From EP 710 930 B1, corresponding to U.S. Pat. No. 5,612,889, it is known to use a unique shipment ID that serves as an index in a mailing manifest that contains the addresses of service or destination ZIP codes of all committed mailings is imprinted on the mailings.
A method for mail good processing and a mail good processing system with hierarchical mail good processing is known from EP 1 058 212 A1, corresponding to U.S. Pat. No. 7,219,084. Private mail carriers that are regionally established relay mailings to super-regional mail carriers for their distribution outside of their region of operation. An identification of the sender ensues by means of a chip card that the customer of the private mail carrier bears and inserts into a card reader of the mail infeed system (mail box) when the customer surrenders the mail. It is provided that the customer receives a receipt for the mail placed in a mail box and initially to be supplied to a first carrier/location. The chip card serves as a customer card that already exhibits an identification number. Each mail good is provided with a machine-readable marking that consists of a number and additional shipping data specific to each mail good. The first carrier transports the mail from the mail infeed station (mail box) to the first location and there franks the letter with a franking imprint and conducts a debit from the customer account at a customer bank and commits the franked letter to a mail distribution center of a second carrier, which transports the mail further. A conventional franking is thus implemented and a conventional mailing manifest is generated after the marking of the mail good. The due postage amount is determined and collected while the mail goods are committed. The corresponding markings are applied to the mail goods in the same process. The marking can contain date and time of the commission and moreover an identification of the customer that has previously been imported from his customer card into the infeed station. This method can be designated as a “semi-central postage accounting”. Security checks in addition to the shipment identification and sender identification are not described.

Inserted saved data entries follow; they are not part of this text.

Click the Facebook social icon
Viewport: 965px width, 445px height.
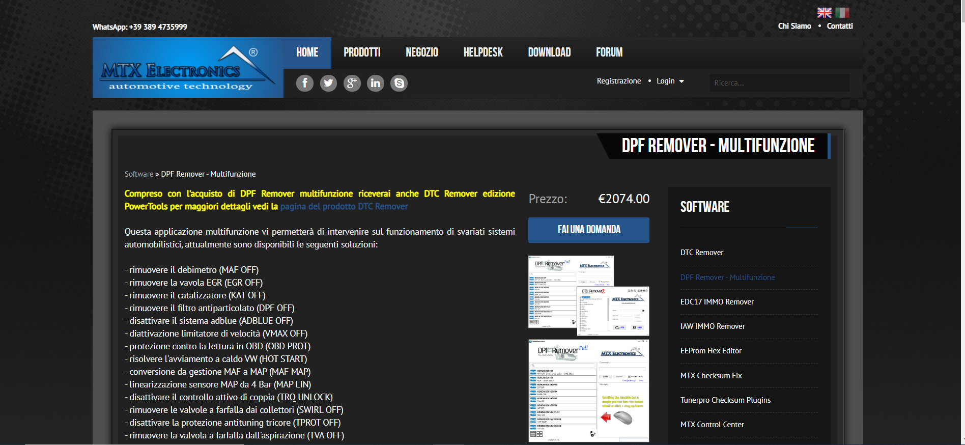(304, 83)
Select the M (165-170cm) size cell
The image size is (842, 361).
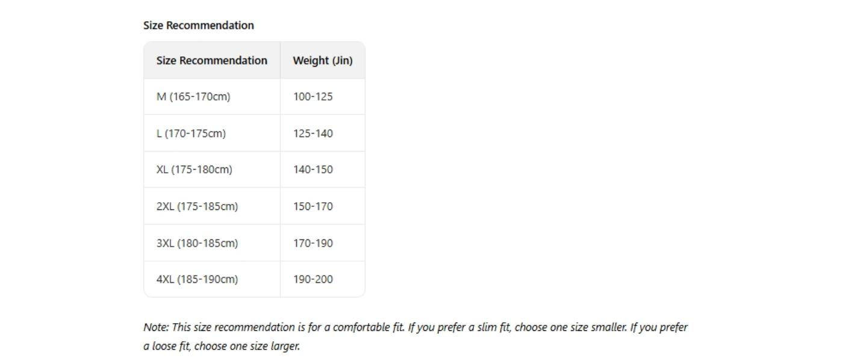click(x=193, y=96)
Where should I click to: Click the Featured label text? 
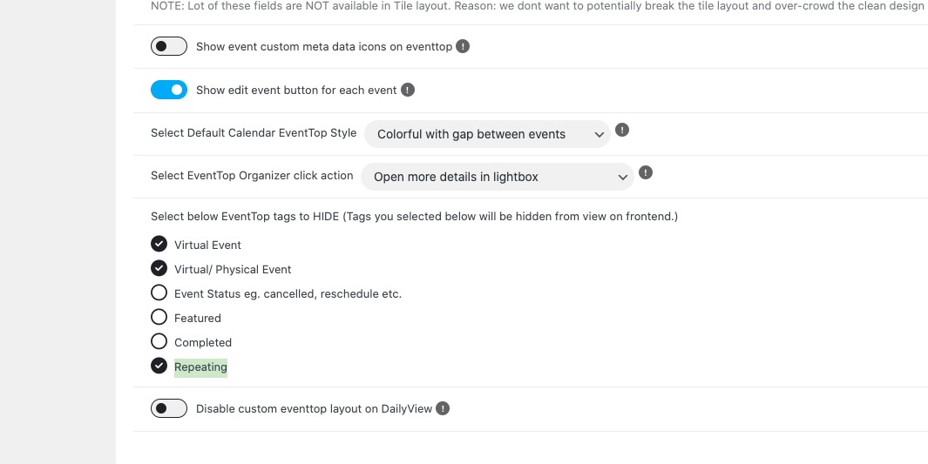[198, 318]
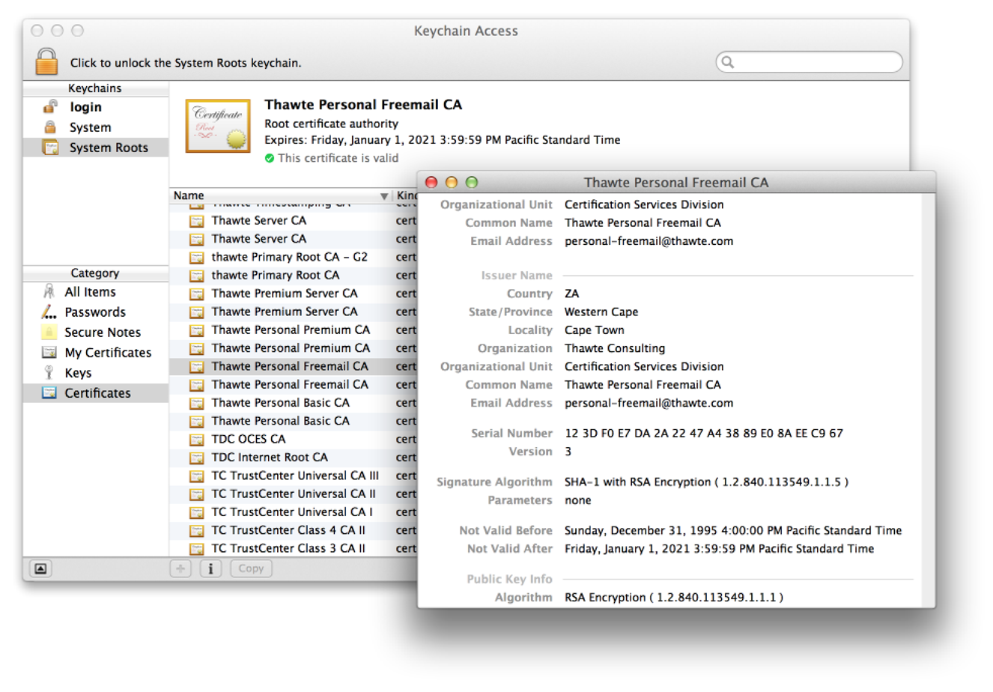This screenshot has width=993, height=692.
Task: Click the Name column sort arrow
Action: [x=384, y=196]
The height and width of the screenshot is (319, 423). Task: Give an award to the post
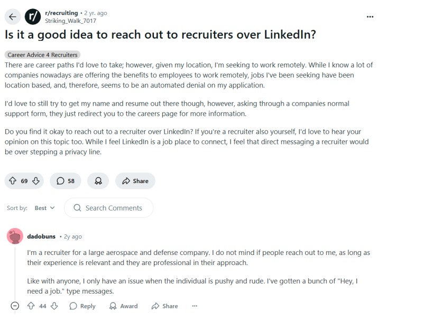98,180

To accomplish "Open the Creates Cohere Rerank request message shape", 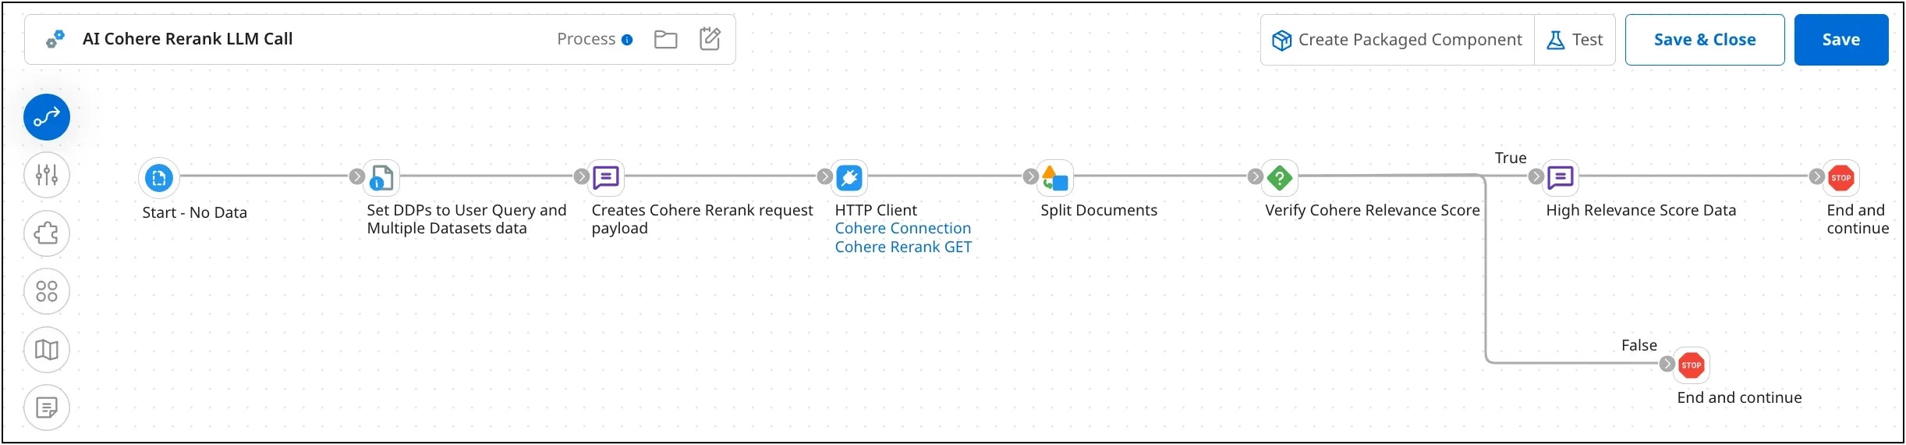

Given decentralized postage accounting, pre-paid electronic money or credit is loaded into the franking device. If manipulation of these funds amount occurs, unpaid postal service can be accessed as a result. This can be difficult to detect by the harmed mail carrier and even more difficult to track back to the individual fraudulent party. The required expenditure via a hardware security module or an online data connection for franking which should prevent the fraudulent manipulations is disadvantageous.
An object of the present invention is to avoid these disadvantages and to provide a franking method and mail transport system with central postage accounting, wherein the security of the system is nevertheless guaranteed with the use of franking devices that are of simple design and user-friendly. The franking device should apply a manipulation-safe device identifier to the mail good.
Starting from the realization that a trust model is required that is different than in decentralized postage accounting, the security of the billing for franking devices is increased in spite of their simplified design. Centrally stored data can be better protected from falsification. Given central postage accounting, each franking device uses an individual device identifier that is embedded in all its franking imprints. Given registration of each franking device, the mail carrier associates its device identifier with an electronic device account which it later associates with all postage fees for mailings that bear the corresponding device identifier. The accounting with the customer can be conducted temporally decoupled from the billing. The bank account of the sender is advantageously correspondingly charged at the end of each accounting period with the accrued costs of an electronic device account.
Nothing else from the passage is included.